To understand the crew-selection process in that long-gone era, the central character was Deke Slayton, an astronaut himself and since the early 1960s served as NASA’s head of Flight Crew Operations. In the early Apollo period, he developed a three-flight rotation system, whereby the astronauts on the backup team of a given mission would fly as the prime crew three missions later. Hence, the Apollo 9 backup crew of Pete Conrad, Dick Gordon, and Al Bean were recycled as the Apollo 12 prime crew. It would make sense to suppose that the Apollo 14 backup crew—Gene Cernan, Ron Evans, and Joe Engle—would thus have been in pole position to take the Apollo 17 seats. Had NASA not been required by Congress to cancel its last two Apollo landing missions (18 and 19) in September 1970, it is quite possible that this is what would have happened.

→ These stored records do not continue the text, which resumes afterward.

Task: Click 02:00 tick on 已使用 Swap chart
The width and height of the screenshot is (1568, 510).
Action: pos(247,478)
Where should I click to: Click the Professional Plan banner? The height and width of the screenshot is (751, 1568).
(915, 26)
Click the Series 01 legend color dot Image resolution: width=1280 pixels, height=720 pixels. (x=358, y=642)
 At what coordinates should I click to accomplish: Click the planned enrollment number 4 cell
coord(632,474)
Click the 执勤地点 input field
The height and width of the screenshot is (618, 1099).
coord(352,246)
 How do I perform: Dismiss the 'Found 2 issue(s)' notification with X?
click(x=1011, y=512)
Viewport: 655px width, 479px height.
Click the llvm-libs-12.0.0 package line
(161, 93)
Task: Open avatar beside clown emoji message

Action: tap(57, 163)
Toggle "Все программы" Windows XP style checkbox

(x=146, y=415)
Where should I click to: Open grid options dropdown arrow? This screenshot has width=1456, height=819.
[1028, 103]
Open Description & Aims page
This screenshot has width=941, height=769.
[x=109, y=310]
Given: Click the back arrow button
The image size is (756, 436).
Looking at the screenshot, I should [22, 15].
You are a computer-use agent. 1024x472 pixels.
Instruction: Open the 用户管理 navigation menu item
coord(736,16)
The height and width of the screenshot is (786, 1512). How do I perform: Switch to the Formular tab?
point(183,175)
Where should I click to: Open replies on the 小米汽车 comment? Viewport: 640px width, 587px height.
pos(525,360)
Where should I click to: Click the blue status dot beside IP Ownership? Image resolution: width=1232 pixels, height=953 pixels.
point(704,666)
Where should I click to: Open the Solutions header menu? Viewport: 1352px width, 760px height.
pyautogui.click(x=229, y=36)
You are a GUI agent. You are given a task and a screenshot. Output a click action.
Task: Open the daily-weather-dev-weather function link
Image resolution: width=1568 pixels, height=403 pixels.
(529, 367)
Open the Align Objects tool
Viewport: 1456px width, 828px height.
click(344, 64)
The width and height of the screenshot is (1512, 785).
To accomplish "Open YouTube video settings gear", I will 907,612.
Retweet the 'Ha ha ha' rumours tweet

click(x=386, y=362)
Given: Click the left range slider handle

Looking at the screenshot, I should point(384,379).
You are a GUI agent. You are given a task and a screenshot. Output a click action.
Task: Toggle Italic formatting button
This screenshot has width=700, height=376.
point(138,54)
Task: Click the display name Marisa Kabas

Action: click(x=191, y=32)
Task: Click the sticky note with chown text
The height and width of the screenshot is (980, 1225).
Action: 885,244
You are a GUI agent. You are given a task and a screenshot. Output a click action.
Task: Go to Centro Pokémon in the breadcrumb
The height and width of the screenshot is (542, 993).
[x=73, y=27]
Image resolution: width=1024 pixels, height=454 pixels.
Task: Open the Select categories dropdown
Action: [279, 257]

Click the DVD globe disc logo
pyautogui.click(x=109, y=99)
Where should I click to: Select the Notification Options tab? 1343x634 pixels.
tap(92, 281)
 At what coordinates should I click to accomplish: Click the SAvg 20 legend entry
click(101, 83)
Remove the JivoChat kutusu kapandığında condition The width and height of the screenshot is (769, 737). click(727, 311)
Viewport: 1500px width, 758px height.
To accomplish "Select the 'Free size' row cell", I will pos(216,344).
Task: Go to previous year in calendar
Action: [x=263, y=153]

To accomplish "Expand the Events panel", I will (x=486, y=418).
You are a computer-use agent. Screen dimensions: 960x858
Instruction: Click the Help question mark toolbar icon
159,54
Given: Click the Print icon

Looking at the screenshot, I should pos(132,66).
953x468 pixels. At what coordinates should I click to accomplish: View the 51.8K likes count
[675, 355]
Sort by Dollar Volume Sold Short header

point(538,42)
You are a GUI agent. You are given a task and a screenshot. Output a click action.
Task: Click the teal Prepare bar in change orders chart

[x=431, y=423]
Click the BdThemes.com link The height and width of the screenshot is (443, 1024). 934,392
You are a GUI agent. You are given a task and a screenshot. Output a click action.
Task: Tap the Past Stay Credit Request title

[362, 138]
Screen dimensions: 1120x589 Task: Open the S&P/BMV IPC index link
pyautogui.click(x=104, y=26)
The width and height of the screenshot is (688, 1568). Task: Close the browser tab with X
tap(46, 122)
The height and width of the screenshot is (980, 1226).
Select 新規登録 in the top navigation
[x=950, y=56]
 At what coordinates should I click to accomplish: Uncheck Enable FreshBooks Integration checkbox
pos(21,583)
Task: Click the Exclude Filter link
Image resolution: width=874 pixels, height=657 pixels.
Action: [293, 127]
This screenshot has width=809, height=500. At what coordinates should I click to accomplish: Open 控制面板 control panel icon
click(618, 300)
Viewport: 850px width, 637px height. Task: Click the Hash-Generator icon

But there was a problem. On the Apollo 15 backup crew—and therefore probably pointed toward the Apollo 18 prime crew—was NASA’s only professional geologist-astronaut, Dr Jack Schmitt, and the space agency had long been under intense pressure from the National Academy of Sciences to fly him to the Moon. Since his selection by NASA in 1965, Schmitt had worked extensively on Apollo, covering the lunar surface experiments packages, the lunar module descent stage systems, and other elements of cargo and tools. He single-handedly came up with a lunar-orbit science plan for Bill Anders to follow on Apollo 8 and was closely involved in the geological training of subsequent landing crews. It paid off. In March 1970, Schmitt’s name was formally announced on the Apollo 15 backup crew. Joining him would be Dick Gordon as his commander (and lunar-landing buddy) and command module pilot Vance Brand.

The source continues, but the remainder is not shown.